Include no pictures. Output exactly the lines from the one that contains "How do I perform: Click the Free logo?" through the final line of the entries.
** Records supplied follows **
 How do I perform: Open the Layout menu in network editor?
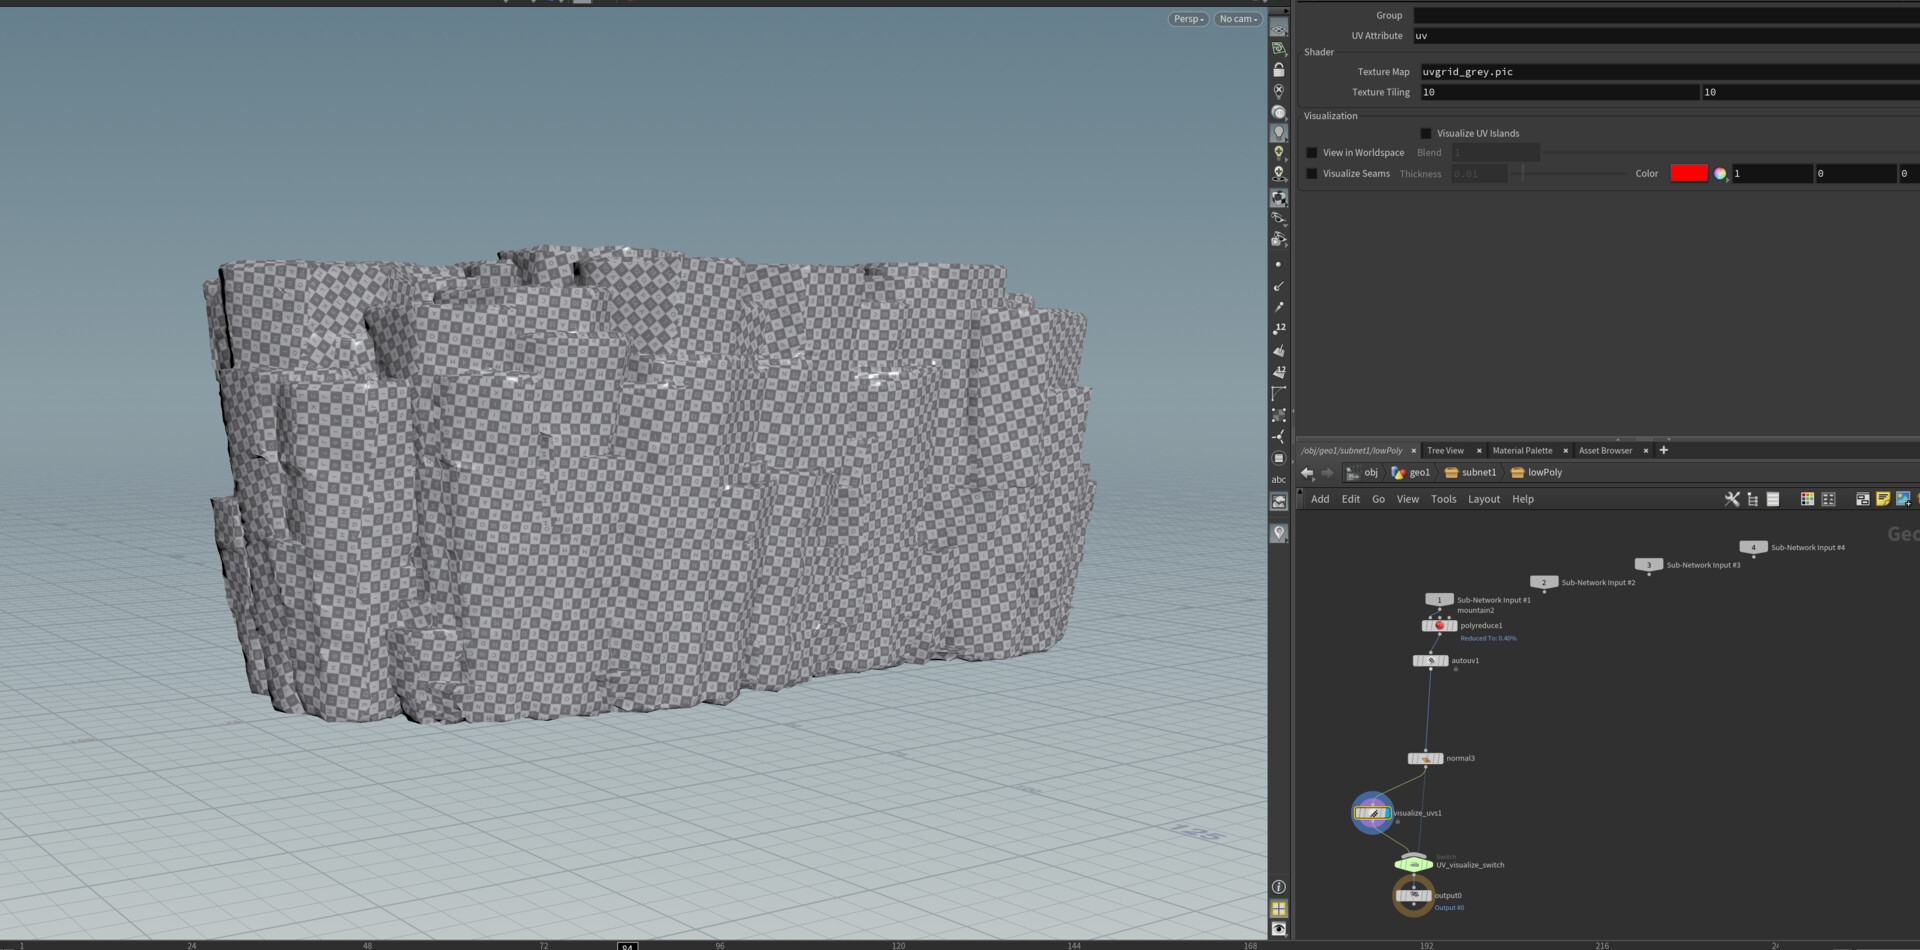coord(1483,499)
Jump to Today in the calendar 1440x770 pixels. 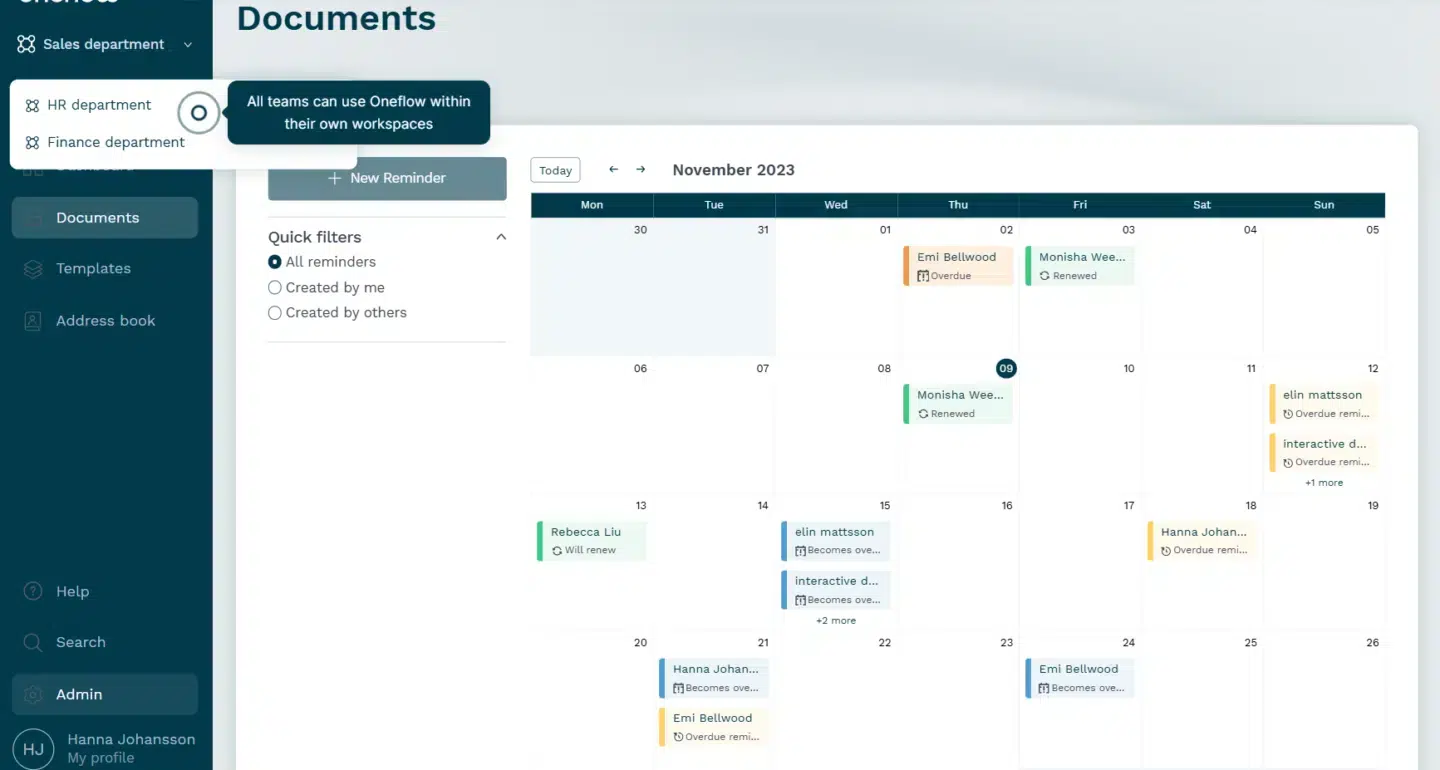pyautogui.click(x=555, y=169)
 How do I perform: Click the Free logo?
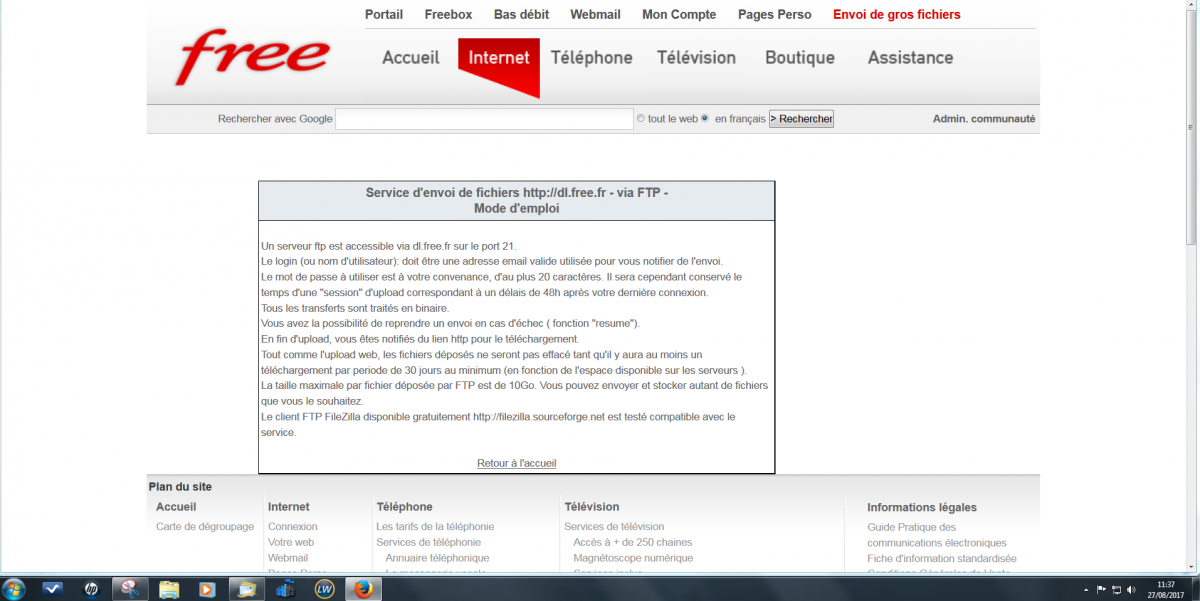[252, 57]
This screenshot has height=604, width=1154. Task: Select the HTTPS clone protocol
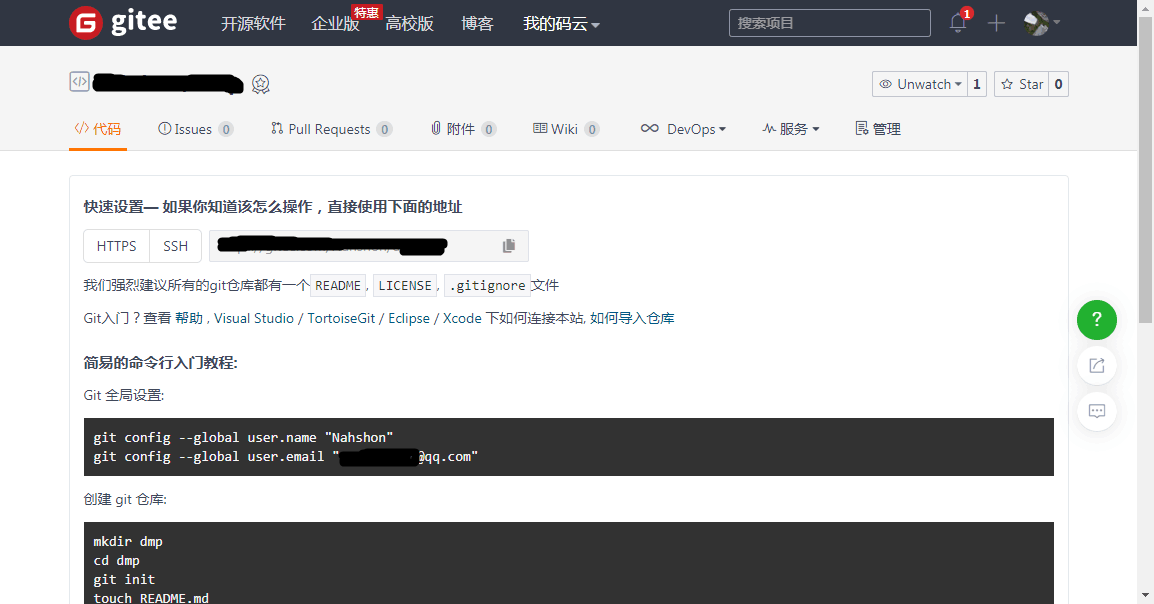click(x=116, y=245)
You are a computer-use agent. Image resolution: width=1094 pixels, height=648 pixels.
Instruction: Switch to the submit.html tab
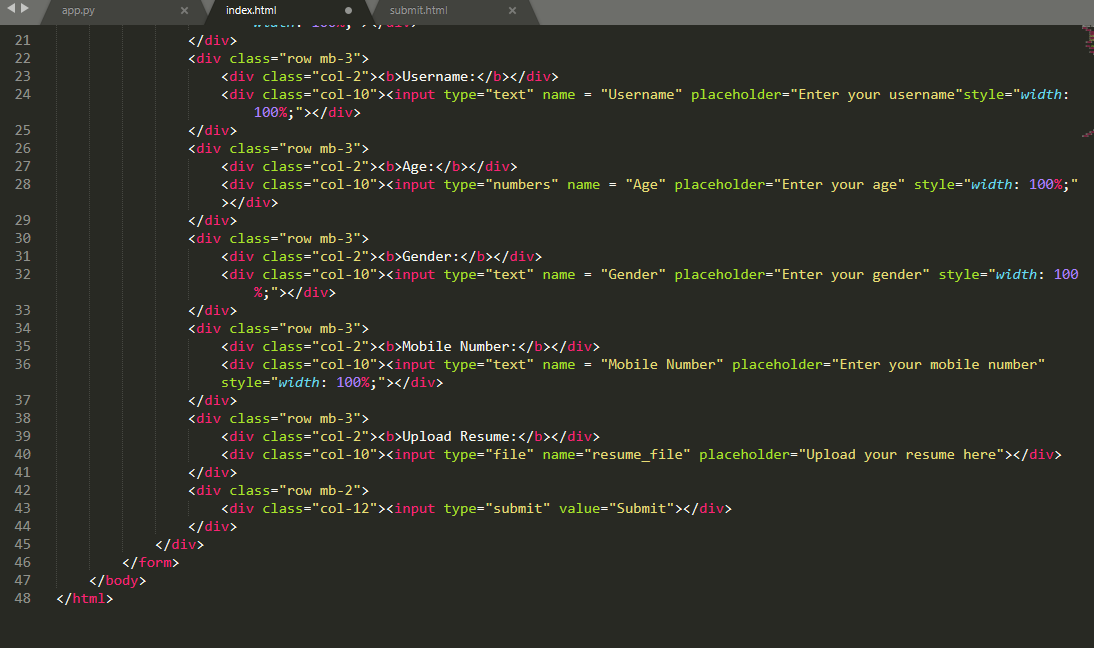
** End of Records supplied **
> _Answer area_:
 How do I perform: Click the Free logo?
[252, 57]
This screenshot has height=604, width=1154. Task: Select the HTTPS clone protocol
click(x=116, y=245)
You are a computer-use agent. Image resolution: width=1094 pixels, height=648 pixels.
Instruction: Switch to the submit.html tab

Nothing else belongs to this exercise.